▶ [Exercise aim] Transcribe the passage about Lev Gonick below, starting with "Lev Gonick has" and going on through "Case Connection Zone.".

▶ [Source extract]
:::

Lev Gonick has been teaching, working, and living on the Net since 1987.

Lev Gonick is vice president for information technology services and chief information officer at Case Western Reserve University in Cleveland, Ohio. He is also the founder and now Board Chair Emeritus of OneCleveland now known as OneCommunity, the award winning project to create a connected community throughout Northeast Ohio through ultra broadband wired and wireless network connectivity. In 2010 Gonick and his colleagues at Case Western Reserve launched the nation's first gigabit fiber to the home research program called the Case Connection Zone.

:::

▶ [Listed records]
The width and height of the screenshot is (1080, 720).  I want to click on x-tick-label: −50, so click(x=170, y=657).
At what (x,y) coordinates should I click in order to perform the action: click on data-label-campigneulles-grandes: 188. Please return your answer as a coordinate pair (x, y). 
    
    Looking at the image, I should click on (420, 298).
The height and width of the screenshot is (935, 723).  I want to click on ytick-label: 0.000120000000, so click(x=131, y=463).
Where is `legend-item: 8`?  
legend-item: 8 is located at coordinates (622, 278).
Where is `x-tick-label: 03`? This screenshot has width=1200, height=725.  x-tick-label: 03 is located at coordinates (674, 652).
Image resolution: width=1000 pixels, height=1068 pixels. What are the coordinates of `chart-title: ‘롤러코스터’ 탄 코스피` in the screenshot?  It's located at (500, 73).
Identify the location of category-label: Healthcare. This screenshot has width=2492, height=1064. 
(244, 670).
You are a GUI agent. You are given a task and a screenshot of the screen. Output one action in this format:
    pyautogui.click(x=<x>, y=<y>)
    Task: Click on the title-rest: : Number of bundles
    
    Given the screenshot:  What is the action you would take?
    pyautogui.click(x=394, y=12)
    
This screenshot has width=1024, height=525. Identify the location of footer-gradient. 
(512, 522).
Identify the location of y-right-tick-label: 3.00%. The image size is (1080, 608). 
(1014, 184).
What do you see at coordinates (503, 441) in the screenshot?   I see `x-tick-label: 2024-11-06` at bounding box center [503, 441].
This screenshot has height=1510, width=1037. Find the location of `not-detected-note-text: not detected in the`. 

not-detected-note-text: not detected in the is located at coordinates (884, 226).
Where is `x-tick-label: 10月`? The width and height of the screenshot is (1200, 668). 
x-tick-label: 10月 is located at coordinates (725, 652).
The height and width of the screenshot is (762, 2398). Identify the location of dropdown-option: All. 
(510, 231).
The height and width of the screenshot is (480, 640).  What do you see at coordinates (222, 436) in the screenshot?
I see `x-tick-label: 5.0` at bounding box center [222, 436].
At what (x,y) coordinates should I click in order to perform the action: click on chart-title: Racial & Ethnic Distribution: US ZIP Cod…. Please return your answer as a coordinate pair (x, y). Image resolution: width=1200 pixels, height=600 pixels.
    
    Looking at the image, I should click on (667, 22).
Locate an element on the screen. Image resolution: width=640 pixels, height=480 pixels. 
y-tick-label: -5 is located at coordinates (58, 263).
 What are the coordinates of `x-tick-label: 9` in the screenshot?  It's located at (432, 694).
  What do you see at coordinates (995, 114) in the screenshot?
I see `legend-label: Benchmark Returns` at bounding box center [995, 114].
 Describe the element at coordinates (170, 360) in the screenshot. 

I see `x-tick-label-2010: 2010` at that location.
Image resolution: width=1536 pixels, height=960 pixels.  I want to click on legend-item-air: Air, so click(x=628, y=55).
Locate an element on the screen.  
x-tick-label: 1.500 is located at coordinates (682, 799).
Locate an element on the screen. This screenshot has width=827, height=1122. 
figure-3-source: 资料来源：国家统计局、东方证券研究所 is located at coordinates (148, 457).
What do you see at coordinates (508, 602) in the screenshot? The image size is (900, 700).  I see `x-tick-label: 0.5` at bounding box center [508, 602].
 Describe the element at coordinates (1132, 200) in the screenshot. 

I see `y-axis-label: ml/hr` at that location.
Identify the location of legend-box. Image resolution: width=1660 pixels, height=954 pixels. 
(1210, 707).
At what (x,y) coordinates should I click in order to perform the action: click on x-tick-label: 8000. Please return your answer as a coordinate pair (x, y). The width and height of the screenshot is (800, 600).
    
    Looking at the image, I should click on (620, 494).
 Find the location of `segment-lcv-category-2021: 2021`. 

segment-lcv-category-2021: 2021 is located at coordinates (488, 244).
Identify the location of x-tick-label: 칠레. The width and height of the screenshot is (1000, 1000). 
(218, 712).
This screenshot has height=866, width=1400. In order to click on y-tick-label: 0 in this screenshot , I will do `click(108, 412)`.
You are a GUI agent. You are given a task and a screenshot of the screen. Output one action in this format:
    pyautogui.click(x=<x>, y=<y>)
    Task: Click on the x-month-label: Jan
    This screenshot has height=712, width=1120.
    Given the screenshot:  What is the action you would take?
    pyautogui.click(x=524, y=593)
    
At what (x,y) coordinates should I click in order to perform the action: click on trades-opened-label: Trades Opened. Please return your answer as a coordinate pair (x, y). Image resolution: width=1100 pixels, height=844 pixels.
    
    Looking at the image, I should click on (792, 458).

:::

▶ [Exercise solution]
Lev Gonick has been teaching, working, and living on the Net since 1987.

Lev Gonick is vice president for information technology services and chief information officer at Case Western Reserve University in Cleveland, Ohio. He is also the founder and now Board Chair Emeritus of OneCleveland now known as OneCommunity, the award winning project to create a connected community throughout Northeast Ohio through ultra broadband wired and wireless network connectivity. In 2010 Gonick and his colleagues at Case Western Reserve launched the nation's first gigabit fiber to the home research program called the Case Connection Zone.